---------- EXERCISE DATA ----------

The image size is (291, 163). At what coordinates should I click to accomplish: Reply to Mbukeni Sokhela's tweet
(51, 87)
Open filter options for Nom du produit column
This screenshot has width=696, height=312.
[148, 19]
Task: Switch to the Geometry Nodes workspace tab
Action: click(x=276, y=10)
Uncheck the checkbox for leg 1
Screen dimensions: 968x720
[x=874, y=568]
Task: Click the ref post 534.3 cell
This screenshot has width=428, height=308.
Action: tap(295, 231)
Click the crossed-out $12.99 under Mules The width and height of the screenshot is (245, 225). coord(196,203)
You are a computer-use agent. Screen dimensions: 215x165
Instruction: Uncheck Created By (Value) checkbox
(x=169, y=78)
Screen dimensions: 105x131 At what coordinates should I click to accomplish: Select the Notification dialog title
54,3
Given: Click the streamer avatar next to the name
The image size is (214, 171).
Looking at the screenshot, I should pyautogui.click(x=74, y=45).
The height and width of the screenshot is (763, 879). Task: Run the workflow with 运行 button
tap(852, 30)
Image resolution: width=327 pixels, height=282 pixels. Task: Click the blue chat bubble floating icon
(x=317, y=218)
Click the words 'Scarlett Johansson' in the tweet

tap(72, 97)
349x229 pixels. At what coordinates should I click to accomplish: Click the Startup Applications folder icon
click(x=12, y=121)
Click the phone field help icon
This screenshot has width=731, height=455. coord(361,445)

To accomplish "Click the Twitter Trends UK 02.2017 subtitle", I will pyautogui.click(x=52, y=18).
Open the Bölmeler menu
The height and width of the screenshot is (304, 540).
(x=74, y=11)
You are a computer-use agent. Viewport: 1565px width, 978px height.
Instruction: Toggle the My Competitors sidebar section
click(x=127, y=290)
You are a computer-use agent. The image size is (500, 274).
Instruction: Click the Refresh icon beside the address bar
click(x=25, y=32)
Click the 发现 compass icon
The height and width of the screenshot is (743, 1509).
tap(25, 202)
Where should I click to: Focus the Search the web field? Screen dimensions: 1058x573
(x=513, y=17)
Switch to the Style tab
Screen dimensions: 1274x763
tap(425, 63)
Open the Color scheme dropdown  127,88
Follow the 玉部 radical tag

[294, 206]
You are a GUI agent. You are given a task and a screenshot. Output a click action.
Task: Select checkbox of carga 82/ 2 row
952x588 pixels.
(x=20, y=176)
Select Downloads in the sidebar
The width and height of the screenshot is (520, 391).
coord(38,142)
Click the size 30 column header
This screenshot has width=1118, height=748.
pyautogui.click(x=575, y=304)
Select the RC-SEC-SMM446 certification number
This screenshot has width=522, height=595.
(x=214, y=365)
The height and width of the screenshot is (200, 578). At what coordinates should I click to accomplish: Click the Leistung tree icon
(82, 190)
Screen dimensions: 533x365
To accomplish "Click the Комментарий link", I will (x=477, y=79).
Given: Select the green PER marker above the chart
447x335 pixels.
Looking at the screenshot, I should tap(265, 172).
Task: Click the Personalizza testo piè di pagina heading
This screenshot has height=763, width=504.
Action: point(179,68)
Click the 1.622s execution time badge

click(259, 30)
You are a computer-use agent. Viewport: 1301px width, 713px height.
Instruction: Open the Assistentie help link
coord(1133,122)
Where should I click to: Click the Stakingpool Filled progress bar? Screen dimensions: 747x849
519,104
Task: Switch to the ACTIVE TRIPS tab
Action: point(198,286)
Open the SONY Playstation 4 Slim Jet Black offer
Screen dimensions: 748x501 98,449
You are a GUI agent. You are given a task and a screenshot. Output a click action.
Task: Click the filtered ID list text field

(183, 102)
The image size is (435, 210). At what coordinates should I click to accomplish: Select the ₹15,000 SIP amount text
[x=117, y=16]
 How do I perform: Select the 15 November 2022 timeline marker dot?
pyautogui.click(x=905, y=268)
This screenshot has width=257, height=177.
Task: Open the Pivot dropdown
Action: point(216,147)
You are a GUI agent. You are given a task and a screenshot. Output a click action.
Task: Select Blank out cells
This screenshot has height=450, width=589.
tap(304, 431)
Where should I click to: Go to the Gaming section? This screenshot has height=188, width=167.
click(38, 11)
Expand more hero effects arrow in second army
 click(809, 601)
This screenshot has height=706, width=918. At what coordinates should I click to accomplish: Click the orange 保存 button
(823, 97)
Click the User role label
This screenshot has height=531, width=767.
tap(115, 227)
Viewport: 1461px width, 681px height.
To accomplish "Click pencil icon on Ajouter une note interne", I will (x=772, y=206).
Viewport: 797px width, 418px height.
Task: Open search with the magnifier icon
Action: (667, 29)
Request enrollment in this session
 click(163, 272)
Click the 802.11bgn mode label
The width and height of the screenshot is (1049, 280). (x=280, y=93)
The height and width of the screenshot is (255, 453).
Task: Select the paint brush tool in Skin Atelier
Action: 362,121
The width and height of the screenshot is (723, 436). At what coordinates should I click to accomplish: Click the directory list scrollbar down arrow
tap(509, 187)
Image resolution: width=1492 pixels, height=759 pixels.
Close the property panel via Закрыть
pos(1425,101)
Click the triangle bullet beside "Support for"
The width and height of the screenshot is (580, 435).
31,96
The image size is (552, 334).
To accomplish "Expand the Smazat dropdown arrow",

----------

→ **WORK TO BE COMPLETED**: Scan the entries above and show each line that contains the word "computer".

→ **EXERCISE RESULT**:
You are a computer-use agent. Screen dimensions: 215x165
You are a computer-use agent. Viewport: 1565px width, 978px height.
You are a computer-use agent. The image size is (500, 274).
You are a computer-use agent. Viewport: 1301px width, 713px height.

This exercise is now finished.